De acordo com o técnico do Senar/SE, conforme o contexto da região, a forragem de palma tem sido uma excelente alternativa, contribuindo de maneira efetiva no manejo dos animais, garantindo aporte hídrico e nutricional, não alterando a composição do leite. “Além do mais, é uma vegetação de fácil cultivo, e os produtores do Nordeste estão sempre lançando mão dessa opção para garantir o manejo do plantel”, ressalta.

Na avaliação de Valloto, o crescimento da raça na região é uma quebra de tabu, tanto que, em cada propriedade leiteira onde os técnicos da associação passaram pela região de Nossa Senhora da Glória, eles puderam notar que todas as fazendas possuem algumas vacas Holandesas no rebanho. “Com 33 anos de experiência, fiquei muito impressionado e pude comprovar a questão da adaptabilidade dos animais, pois é incrível como os animais leiteiros se adaptam tão bem às condições de clima, debaixo de um sol ardente de 38 graus. Basta ver os bezerreiros.”

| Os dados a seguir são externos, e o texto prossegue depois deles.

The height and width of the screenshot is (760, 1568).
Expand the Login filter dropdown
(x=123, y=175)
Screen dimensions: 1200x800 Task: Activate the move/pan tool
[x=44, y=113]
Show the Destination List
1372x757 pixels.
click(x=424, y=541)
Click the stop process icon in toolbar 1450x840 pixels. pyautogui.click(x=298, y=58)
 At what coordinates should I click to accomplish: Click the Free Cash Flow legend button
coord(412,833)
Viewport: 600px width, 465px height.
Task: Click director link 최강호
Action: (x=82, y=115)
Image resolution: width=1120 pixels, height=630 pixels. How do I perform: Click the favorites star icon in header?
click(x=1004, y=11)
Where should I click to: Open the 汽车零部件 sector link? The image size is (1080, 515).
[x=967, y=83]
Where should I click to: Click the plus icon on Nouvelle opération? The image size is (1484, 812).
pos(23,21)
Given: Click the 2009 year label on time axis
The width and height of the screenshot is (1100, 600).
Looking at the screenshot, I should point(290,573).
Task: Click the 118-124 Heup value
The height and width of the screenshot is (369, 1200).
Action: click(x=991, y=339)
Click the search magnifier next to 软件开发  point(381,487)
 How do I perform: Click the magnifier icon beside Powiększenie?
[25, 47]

No seu entender, o avanço dessa genética só foi possível porque os produtores estão realizando o manejo adequado de criação desses animais, aplicando na prática a técnica, o conhecimento, e, claro, mensurando a viabilização econômica do projeto para ter uma estrutura básica de suplementação, sombreamento, seja de forma artificial, seja natural com suficiente quantidade de árvores.

“Além disso, os criadores trabalham muito bem o manejo alimentar do rebanho, usando a palma forrageira, que é um alimento fantástico, bastante difundido entre os pecuaristas, também em Sergipe, que é um dos grandes produtores de milho, tanto que existe alta produção e oferta de silagem de boa qualidade”, conclui Valloto.